You wake up and find yourself on an unfamiliar couch. What initially sounds like the static of a distant radio becomes the clear sound of an ocean beach, the only thing visible outside your sun-drenched hotel room. Blackened silhouettes pass the window, but the light is too bright to see anything but the sparkle of the tide.

Over the next hour, you become attuned to the sounds of the beach and hotel machinery, and the dark shadows jogging past give way to parents and children in brightly-colored swimwear. To reduce the sound while sipping coffee, you turn off the air conditioner, and you find you can more easily relax. This process is known as sensory regulation. Regulation is a key part of the Clinical Connections model. In describing regulation, Dr. Stanley Greenspan writes:

"[The child] must learn to distinguish different sounds, smells, and sights. And, they must learn how to organize themselves in the presence of a variety of stimuli. If those early sensory experiences are overwhelming, though, [the child] can tune out the world and lose their desire to interact. This stage focuses on staying calm and actively taking in information from the world, as well as sharing attention with others."


Regulation is essential for more than effective therapy. Training an independent sense of regulation will help children stay active while, for example, visiting parks, learning in school, or, eventually, entering the workforce. Regulation is a combination of identification of stimulus and its modulation; it's not enough to realize the music you're playing is the loud sound, but recognizing that your work focus will be better if you change its volume.

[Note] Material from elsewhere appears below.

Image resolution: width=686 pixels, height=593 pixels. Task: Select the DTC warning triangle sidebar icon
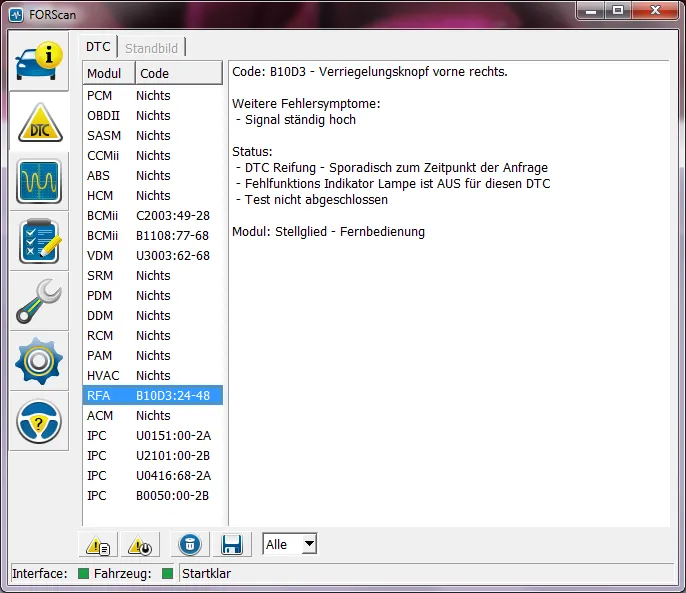(x=39, y=122)
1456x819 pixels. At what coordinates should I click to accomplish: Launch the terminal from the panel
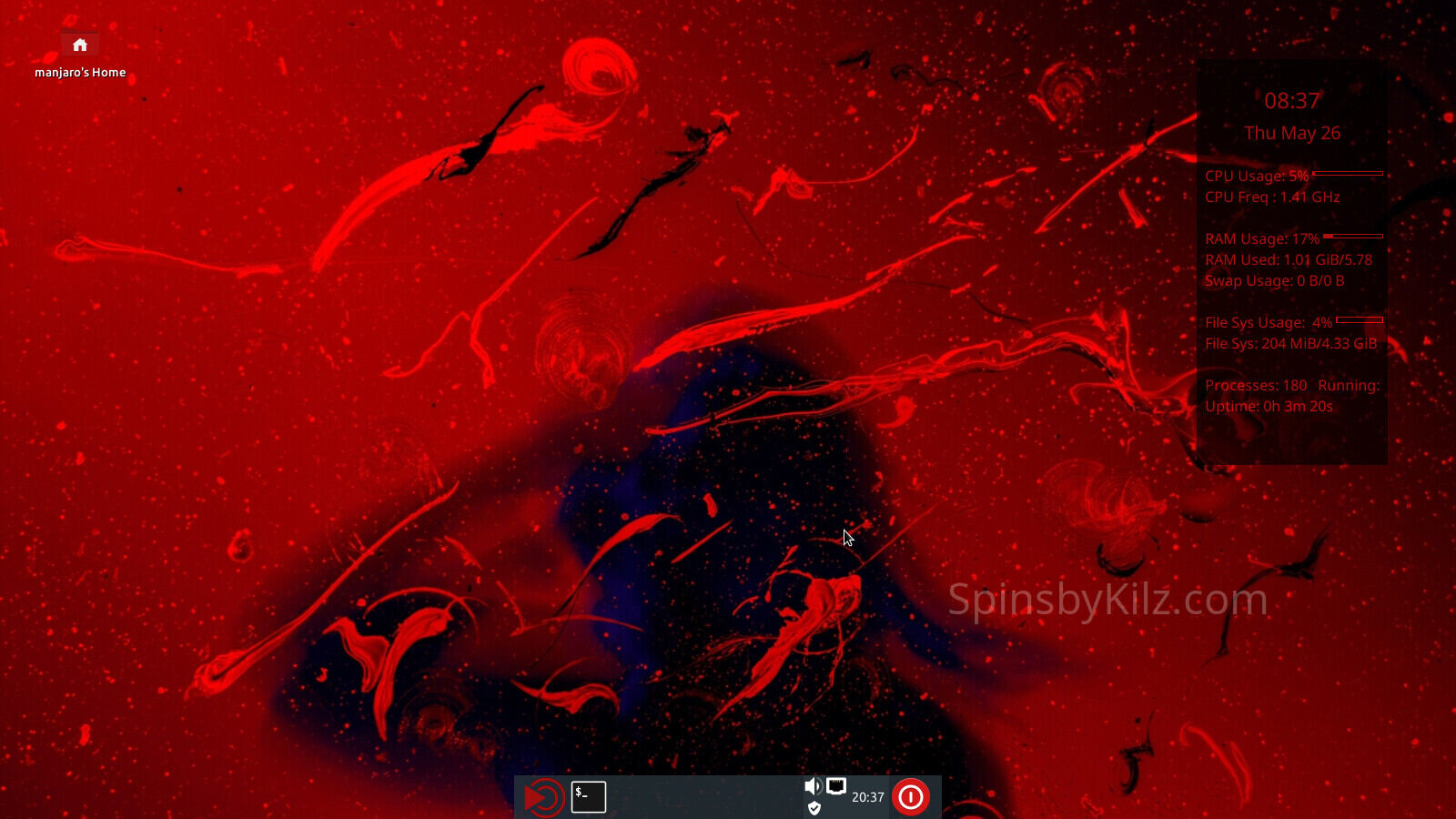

If you find yourself on the beach with your child, try exploring the independent stimuli to them, or challenge your child to identify each. This exercise will challenge your child to utilize their senses and practice identification while also helping to provide a sense of comfort with their surroundings. Pay attention to your child's regulation as you can and help them to recognize how to modify overwhelming or ineffective stimulus in their environment.